Ellis then signed up for service in the regular army at Maryland and was promoted from second to first lieutenant on December 28, 1866. Due to Capt. William G. Rankin being discharged on December 31, 1870, the Captain of the 13th Infantry Regiment remained vacant, and after Capt. Seth Bonney, the first nominee, retired, Ellis was chosen to fill the vacant spot. The order was confirmed on June 5, 1872.

==Court-Martial==
On December 5, 1872, Ellis was accused of 3 charges while commanding Company D of the regiment within Camp Douglas. His first charge of "Conduct to the prejudice of good order and military discipline" included knocking out Private Patrick Durett of Company D with his fist, threatening Durett with his rifle, stating that "I have a mind to knock your damn brains out", and wounding Private John Carr with a sword strike.

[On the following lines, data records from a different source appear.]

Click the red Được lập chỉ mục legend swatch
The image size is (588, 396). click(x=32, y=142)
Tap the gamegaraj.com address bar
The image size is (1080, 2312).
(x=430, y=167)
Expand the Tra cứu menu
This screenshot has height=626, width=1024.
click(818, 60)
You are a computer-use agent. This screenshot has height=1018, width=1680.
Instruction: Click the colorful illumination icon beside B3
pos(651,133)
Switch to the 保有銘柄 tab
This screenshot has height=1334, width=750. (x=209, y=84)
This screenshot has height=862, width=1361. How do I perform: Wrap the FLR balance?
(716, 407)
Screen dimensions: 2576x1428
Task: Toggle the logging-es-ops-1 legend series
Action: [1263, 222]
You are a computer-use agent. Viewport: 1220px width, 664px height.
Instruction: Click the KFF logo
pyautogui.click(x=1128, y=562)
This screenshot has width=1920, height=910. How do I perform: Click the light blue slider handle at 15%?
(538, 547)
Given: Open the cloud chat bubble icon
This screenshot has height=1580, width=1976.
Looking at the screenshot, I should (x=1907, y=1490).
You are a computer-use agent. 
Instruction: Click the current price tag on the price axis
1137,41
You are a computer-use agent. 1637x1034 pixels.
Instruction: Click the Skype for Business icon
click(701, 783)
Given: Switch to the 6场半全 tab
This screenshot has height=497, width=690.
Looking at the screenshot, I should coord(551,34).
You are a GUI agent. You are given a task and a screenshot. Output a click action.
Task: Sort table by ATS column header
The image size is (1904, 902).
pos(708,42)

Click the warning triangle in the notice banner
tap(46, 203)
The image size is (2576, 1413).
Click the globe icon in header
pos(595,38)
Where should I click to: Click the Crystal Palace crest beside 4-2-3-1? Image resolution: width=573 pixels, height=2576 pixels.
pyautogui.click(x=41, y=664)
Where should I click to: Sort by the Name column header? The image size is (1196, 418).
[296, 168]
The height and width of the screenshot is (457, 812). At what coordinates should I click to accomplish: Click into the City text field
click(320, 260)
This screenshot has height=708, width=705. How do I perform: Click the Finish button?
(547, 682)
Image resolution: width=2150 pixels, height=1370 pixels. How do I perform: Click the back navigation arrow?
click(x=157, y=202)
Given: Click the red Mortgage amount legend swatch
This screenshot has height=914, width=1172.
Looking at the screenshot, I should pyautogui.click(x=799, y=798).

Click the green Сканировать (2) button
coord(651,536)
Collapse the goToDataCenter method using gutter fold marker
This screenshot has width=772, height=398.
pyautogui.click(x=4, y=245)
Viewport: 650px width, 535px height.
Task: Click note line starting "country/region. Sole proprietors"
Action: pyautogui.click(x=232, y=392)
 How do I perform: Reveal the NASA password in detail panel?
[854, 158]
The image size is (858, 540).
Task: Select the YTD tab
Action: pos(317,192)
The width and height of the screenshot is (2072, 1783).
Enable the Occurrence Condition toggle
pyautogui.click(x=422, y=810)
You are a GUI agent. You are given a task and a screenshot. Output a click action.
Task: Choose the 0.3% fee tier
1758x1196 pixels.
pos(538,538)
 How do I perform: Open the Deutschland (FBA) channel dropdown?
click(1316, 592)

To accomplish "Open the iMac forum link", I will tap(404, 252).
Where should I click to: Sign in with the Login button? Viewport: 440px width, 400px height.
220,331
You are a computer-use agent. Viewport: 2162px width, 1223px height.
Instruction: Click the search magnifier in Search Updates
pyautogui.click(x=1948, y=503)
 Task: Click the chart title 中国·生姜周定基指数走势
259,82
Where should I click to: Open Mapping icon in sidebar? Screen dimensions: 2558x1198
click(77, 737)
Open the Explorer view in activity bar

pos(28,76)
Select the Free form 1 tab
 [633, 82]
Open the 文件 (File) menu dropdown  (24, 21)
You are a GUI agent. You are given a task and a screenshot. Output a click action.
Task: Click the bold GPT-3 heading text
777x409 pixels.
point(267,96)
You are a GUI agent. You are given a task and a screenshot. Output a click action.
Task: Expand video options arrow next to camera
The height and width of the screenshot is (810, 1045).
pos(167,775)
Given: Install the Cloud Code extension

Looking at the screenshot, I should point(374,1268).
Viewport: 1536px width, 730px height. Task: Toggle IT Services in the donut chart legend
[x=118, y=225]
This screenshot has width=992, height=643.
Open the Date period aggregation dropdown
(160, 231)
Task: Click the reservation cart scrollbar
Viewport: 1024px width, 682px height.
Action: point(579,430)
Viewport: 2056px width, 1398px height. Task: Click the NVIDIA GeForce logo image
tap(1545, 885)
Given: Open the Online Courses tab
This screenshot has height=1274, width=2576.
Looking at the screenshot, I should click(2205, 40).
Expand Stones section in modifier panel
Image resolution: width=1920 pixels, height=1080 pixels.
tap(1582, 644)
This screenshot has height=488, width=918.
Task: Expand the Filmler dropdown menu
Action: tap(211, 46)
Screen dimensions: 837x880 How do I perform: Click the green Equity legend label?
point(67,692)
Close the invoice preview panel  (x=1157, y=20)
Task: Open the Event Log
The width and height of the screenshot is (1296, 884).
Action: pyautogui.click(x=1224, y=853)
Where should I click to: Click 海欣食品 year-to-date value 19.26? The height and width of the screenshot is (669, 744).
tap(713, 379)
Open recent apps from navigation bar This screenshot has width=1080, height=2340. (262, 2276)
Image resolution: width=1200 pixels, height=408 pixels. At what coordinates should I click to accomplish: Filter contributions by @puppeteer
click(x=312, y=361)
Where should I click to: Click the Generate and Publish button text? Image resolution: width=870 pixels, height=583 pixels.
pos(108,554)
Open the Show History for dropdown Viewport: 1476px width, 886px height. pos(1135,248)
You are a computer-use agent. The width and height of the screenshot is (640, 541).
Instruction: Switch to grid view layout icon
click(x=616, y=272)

His second charge included "Disobedience of Orders" which included a double knockout of Private Durett during a military inspection, striking Private Carr, and threatened Durett as he stated: "You have been tried twice for being drunk on duty, and you have been drunk ever since you've came out of your guard-house and if a court-martial will not have any effect on you, I will see if something else will not." His third charge of "Conduct unbecoming an officer and a gentleman" as after his double knockout of Durett, he called him a "Goddamn son of a bitch" with many witnesses to the insult. Ellis declared himself "not guilty" of the charges presented to him, but the court found him guilty on all instances and charges with the verdict of "To be dismissed the service of the United States". However, General Edward Ord disputed the charge, claiming that Durett was an "incorrigable drunkard" along with stating that the scenario with Private Carr was "simply futile" due to his wound possibly being from his service during the American Civil War. Due to the disputes, Adjutant General Edward D. Townsend released Ellis from arrest and placed him back into active duty.

==Later years==
By September 30, 1877, Ellis had the rank of Captain. On October 1, 1895, Ellis was promoted to major while within the 13th Infantry Regiment. During the Spanish–American War, Ellis was one of the main commanders of the Battle of San Juan Hill but was wounded during the battle. On September 18, 1898, Ellis was promoted to Lieutenant Colonel. After the war, Ellis was transferred to the 8th Infantry Regiment and was stationed at Fort Snelling from Columbia Barracks, Ohio on July 27, 1900. After being promoted to Colonel on January 23, 1901, Ellis retired from active service. Ellis died on August 27, 1914, while at Atlantic City, New Jersey.